Moreover, Clearway is not resting on its laurels. It has secured several new investments in renewable energy projects, which are expected to come online in the next year. Additionally, the company is actively pursuing new contracts for its natural gas-fired power plants. These strategic initiatives are likely to contribute to a compound annual growth rate of CAFD per share in the range of 7.5% to 12.5% for the 2026 to 2027 period, establishing a solid foundation for future dividend increases.

In fact, investors can anticipate another 6.5% increase in the dividend for 2026, with growth expected to continue toward the lower end of its target range in the subsequent year. Beyond 2027, Clearway sees the potential to sustain its CAFD and dividend growth at a mid- to high-single-digit annual rate as it consistently invests in new renewable energy assets. This growth strategy positions Clearway as an appealing income stock for those looking to capitalize on a high yield combined with future growth.

Brookfield Renewable: A Promising Future for Dividend Growth

Neha Chamaria (Brookfield Renewable): Despite having significantly underperformed the S&P 500 in 2024, Brookfield Renewable showcases ambitious growth plans and has been steadily increasing its funds from operations (FFO), resulting in larger dividend distributions to its shareholders each year. This resilience in the face of market fluctuations makes it an intriguing investment opportunity.

Brookfield Renewable reported a remarkable 7% growth in its FFO per unit during the nine months ending September 30 and anticipates exceeding 10% growth for the entire year, driven by its recent acquisitions and ongoing development projects. The company is looking forward to 2024 as it aims to achieve record investments in growth, leveraging both cash-flow growth and proceeds from the sale of mature assets to fuel its expansion.

In the upcoming year alone, Brookfield Renewable plans to commission an impressive 7 gigawatts (GW) of renewable energy capacity, setting a new record for the company.

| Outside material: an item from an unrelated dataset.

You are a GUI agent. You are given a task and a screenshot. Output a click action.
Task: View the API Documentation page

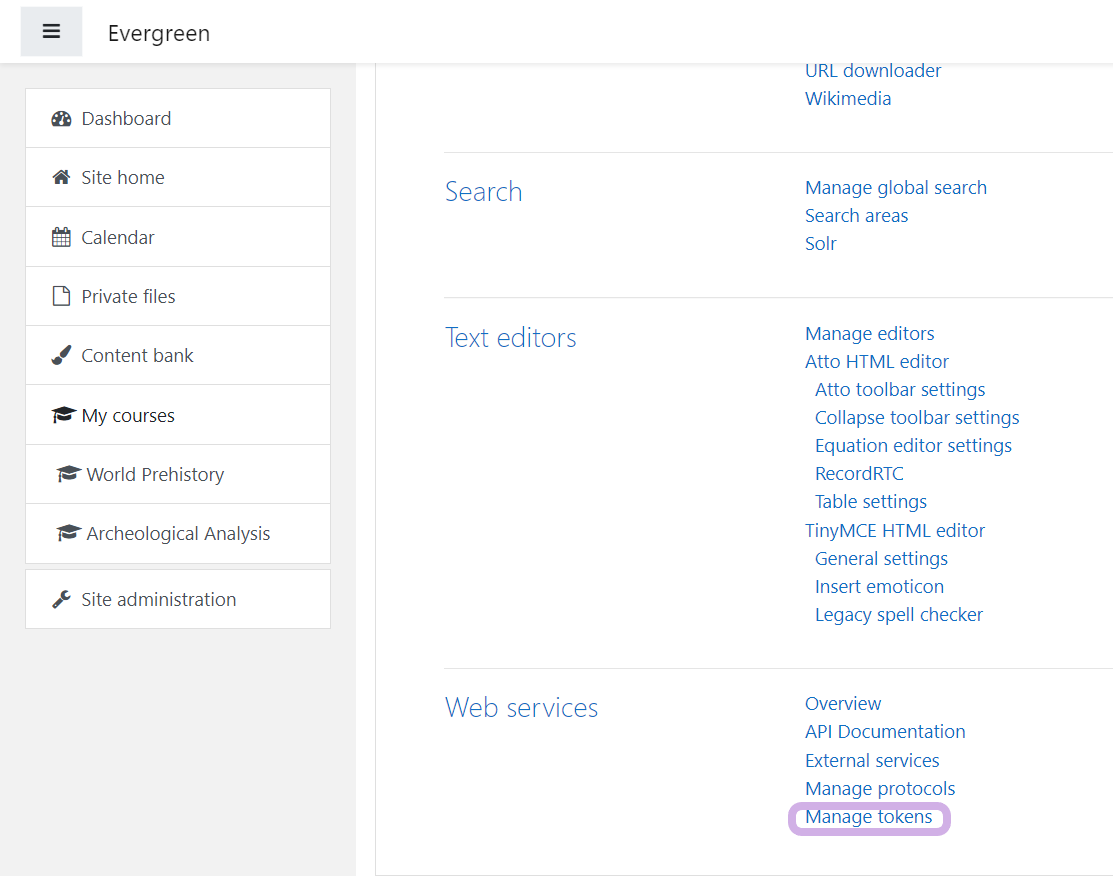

At the end of the third quarter, its total development pipeline expanded to an astonishing 200 GW, with further growth anticipated in 2025 and 2026. This robust pipeline positions Brookfield Renewable to potentially grow its annual FFO per unit by 10% or more over the next five years and beyond, solidifying its status as a key player in the renewable energy sector.

For investors, the growth in Brookfield Renewable’s FFO should translate to larger dividend payouts. The company expects to increase its annual dividend by 5% to 9%, creating a compelling investment case. Coupled with a competitive dividend yield—currently at 5.1% for corporate shares and 6.3% for partnership units—Brookfield Renewable emerges as a strong dividend stock to consider before the year 2024 comes to an end. Moreover, purchasing corporate shares allows U.S. investors to avoid the complexities of filing a K-1 tax form and foreign tax withholding, making it an even more attractive option for income-seeking investors.

Matt DiLallo has positions in Brookfield Renewable, Brookfield Renewable Partners, Clearway Energy, and Enterprise Products Partners. Neha Chamaria has no position in any of the stocks mentioned. Reuben Gregg Brewer has positions in Brookfield Renewable Partners. The Motley Fool recommends Brookfield Renewable, Brookfield Renewable Partners, and Enterprise Products Partners. The Motley Fool has a disclosure policy.